Ada Lea: “Simply put, a creative work is the result of a series of small decisions.” Photo: Tess Roby
The Montreal songwriter offers a personal guide to songwriting: from notebooks and deadlines to the power of trying things live
Ada Lea has never approached songwriting as a fixed formula. The Montreal artist, also known as Alexandra Levy, has steadily built a body of work that melds together music, painting, and poetry. Her sound is intimate yet expansive, marked by shifting structures, textural arrangements, and a lyrical voice that balances emotional clarity with surreal imagery.
Lea’s new album, When I Paint My Masterpiece, arrives 8 August via Saddle Creek and reflects a period of personal and creative transformation. Written in the wake of loss, change, and renewed artistic focus, the record finds Levy embracing slowness, intuition, and the messiness of process.
In this piece, she shares five lessons learned through songwriting – ideas that continue to shape how she works, listens, and lives…
1. KEEP EVERYTHING
It’s happened countless times now that a song (or especially a fragment of one) ends up making a huge comeback somewhere down the line.
2. KEEP A NOTEBOOK WITH YOU
Write everything down. Passages you read, conversations you overhear, signs you see, dreams you remember. Don’t assume you will remember anything later—you will most likely not remember anything later and you will be very happy to have written it down somewhere.
3. DOCUMENT THE DETAILS
I think I learned this from Jeff Tweedy’s book How To Write One Song, but I’d recommend keeping a record of the lyrics and chords to all your song ideas. Details about the key, capo or guitar tuning.

Ada Lea: “There’s a myth which is that creative freedom means access to endless financial resources, ample time, etc. The opposite has been true for me.”
4. SET CONSTRAINTS
Deadlines. Prompts. Creative Boundaries. Limits. Simply put, a creative work is the result of a series of small decisions. Added up, they create a song, or a painting, or a piece of writing. Most decisions are intuitive, based on the gut instinct – but still, at a certain point, you will need to make a decision and then move on to the next decision. My feeling is that “creative blocks” come from not being able to make decisions.

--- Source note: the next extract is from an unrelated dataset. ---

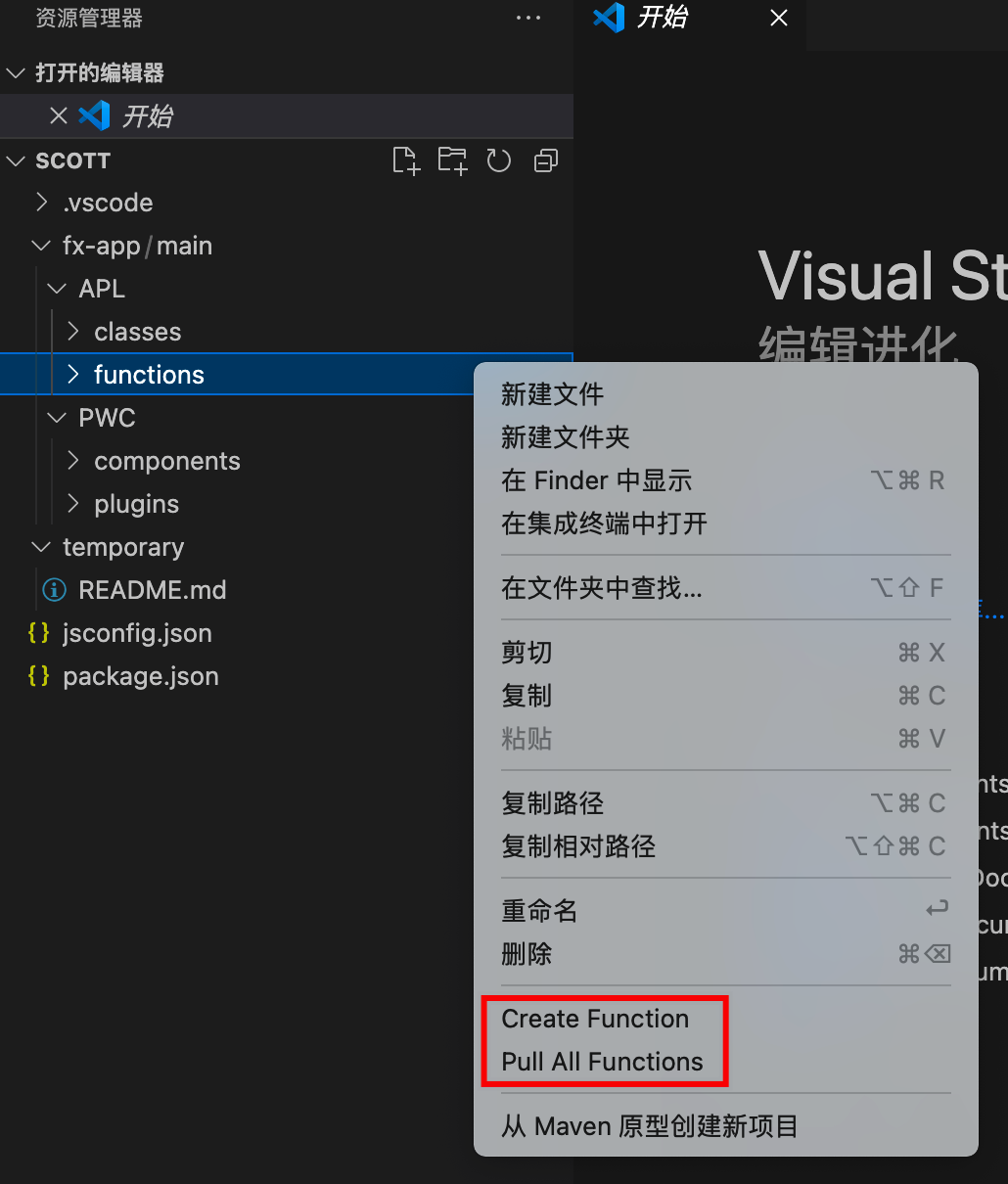1008x1184 pixels.
Task: Expand the .vscode folder
Action: coord(41,203)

There’s a myth which is that creative freedom means access to endless financial resources, ample time, etc. The opposite has been true for me. The stakes shouldn’t be too high, though. Examples: 1) book a weekly set at a café and make a plan for yourself to always add one new song to the rotation. 2) Set a recording date. 3) Book a small show before you feel absolutely ready. 4) Do the “songwriting method” where you write a song every three days for one month four times per year.

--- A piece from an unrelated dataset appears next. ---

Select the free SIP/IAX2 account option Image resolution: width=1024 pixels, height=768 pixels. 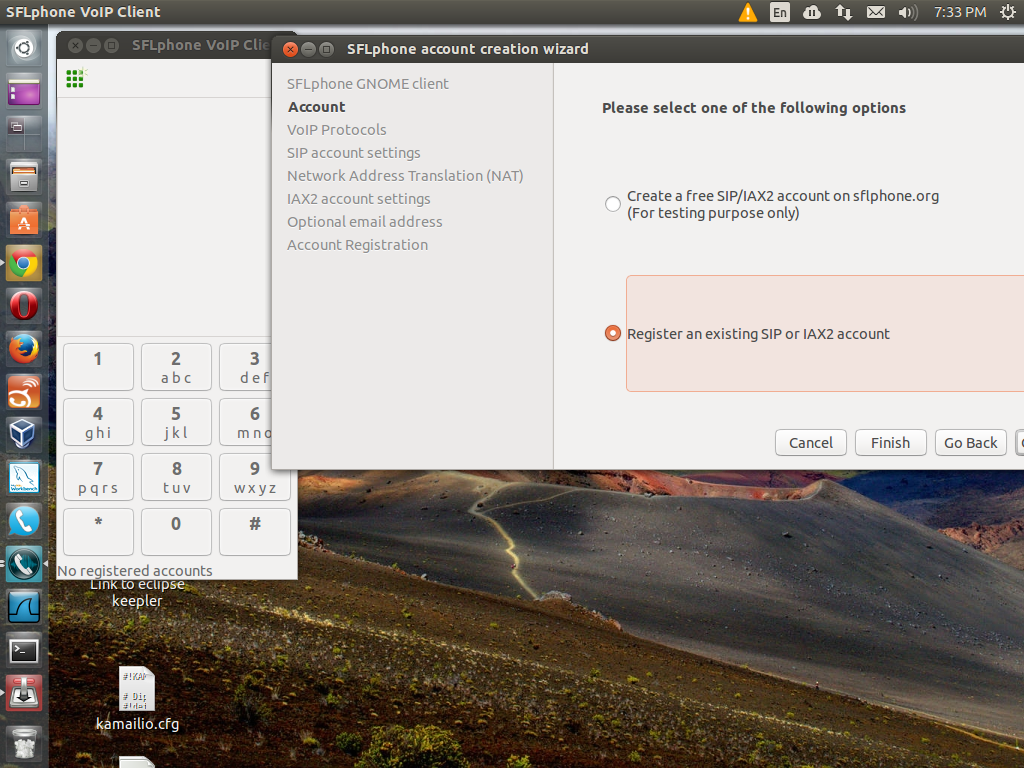pos(613,203)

5. TRY NEW MATERIAL OUT LIVE
Record yourself. Listen back. Adjust. George Saunders in A Swim In A Pond In The Rain: In Which Four Russians Give a Master Class On Writing, Reading, And Life talks about his editing phase. As he’s reading along to his work, he imagines this needle moving from one side to the other:
“My method is: I imagine a meter mounted in my forehead, with “P” on this side (“Positive”) and “N” on this side (“Negative”). I try to read what I’ve written uninflectedly, the way a first-time reader might (“without hope and without despair”). Where’s the needle? Accept the result without whining. Then edit, so as to move the needle into the “P” zone. Enact a repetitive, obsessive, iterative application of preference: watch the needle, adjust the prose, watch the needle, adjust the prose (rinse, lather, repeat), through (sometimes) hundreds of drafts. Like a cruise ship slowly turning, the story will start to alter course via those thousands of incremental adjustments.”
So, for songwriting, this might look like recording yourself playing the song live, noticing where your attention wanes, making note of it, going back, making edits, recording again, going for a walk, making more edits, etc.